┌─ Bloque de texto

Sé que esto no es más que un blog y quien lo escribe un pobre diablo cuya voz apenas alcanza los límites de un grupo de amigos. Pero, con todo, eso es ya mucho. Desde que estallara la gran epidemia del mundo contemporáneo, en todos —lo confesemos o no— se instaló el pánico intermitente de que al cabo el fin del mundo no fuera más que la extinción del género humano. Y ahora, cuando empezábamos a levantar cabeza, la Historia nos devuelve a quince lustros atrás, dándole la vuelta a todos nuestros conceptos sobre el mundo en el que vivimos. O en el que vivíamos hasta ese jueves 24 de febrero de 2022 que debemos clavar con la chincheta de la hora cero en el tablón de anuncios de nuestras vidas.

└─
┌─ Extracto de datos

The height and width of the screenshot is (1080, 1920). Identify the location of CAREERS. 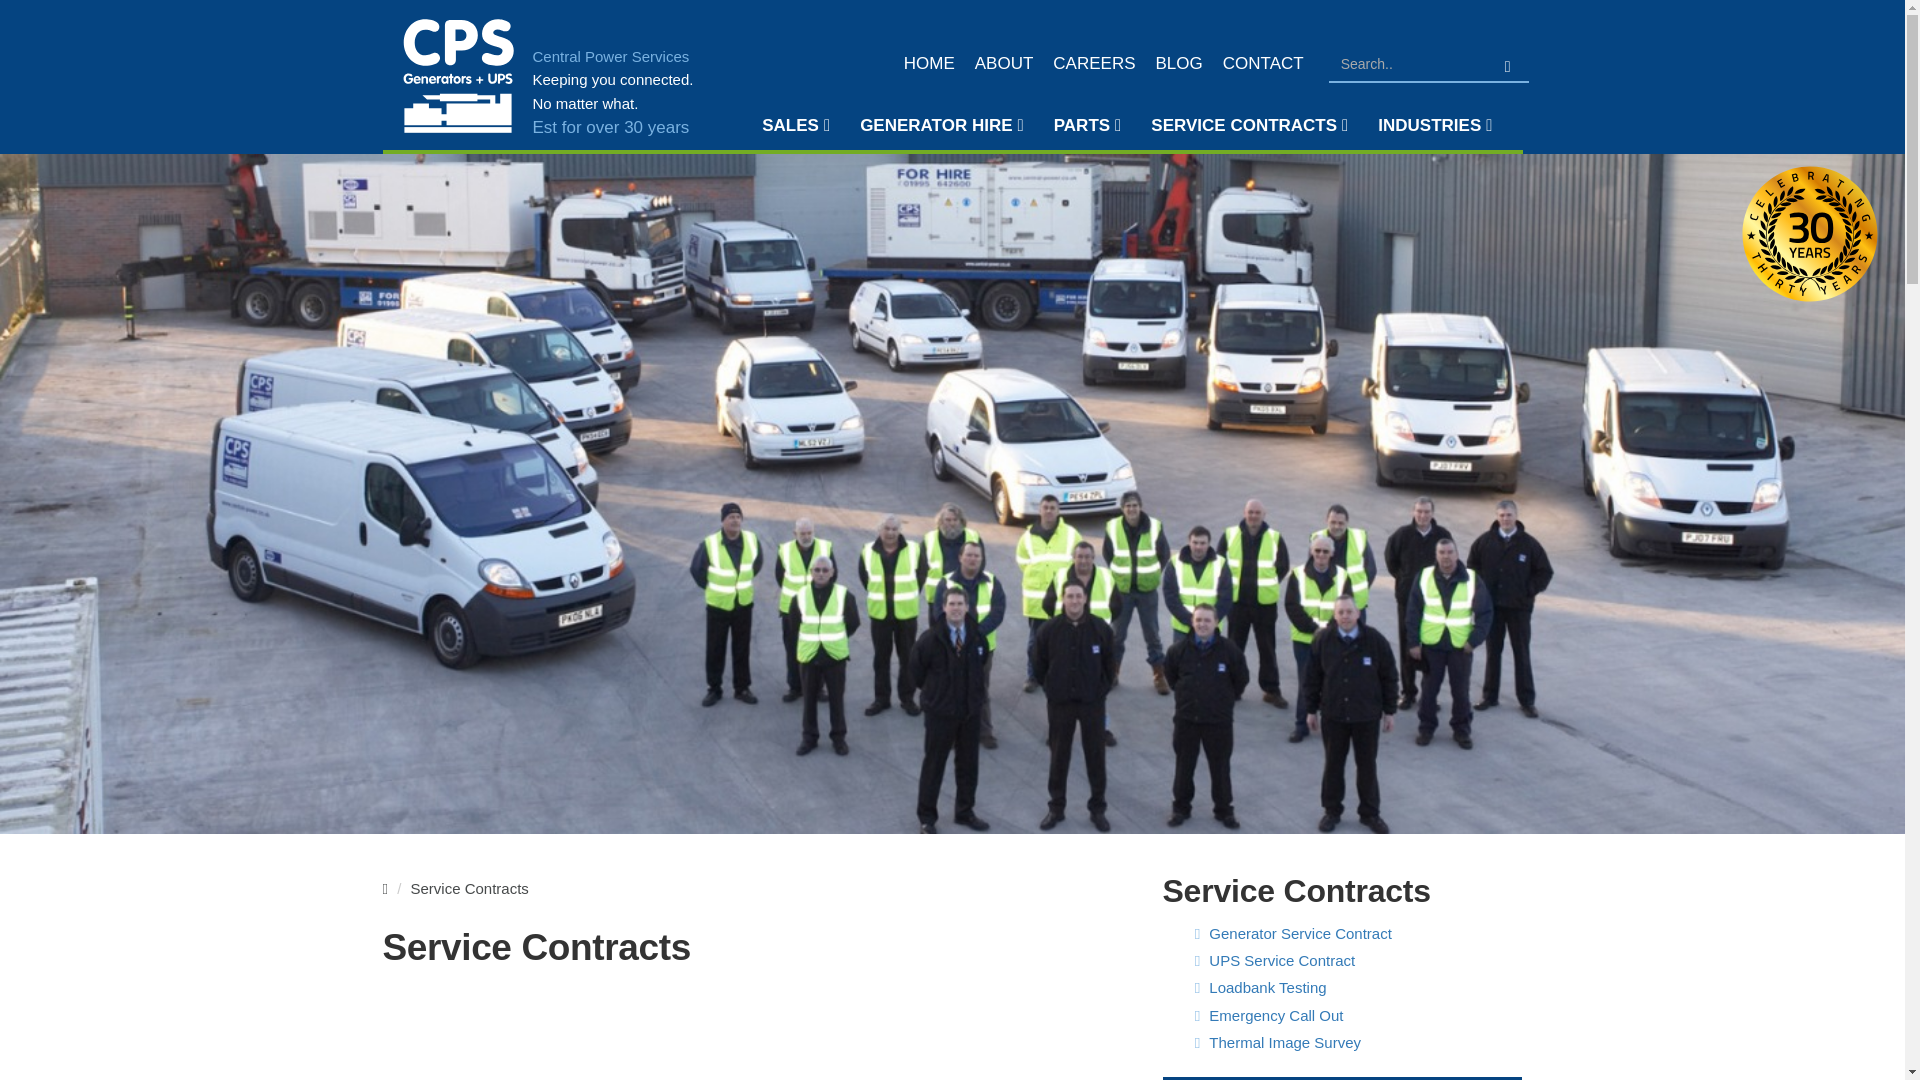
(1093, 64).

└─

• [Acciones a realizar]:
1. En el bloque de texto, ¿qué fecha debe clavarse con la chincheta de la hora cero?
2. Enumera todas las formas verbales conjugadas en primera persona del plural que aparecen en el bloque de texto.

• [Resultados por tarea]:
1. El jueves 24 de febrero de 2022.

2. confesemos, empezábamos, vivimos, vivíamos, debemos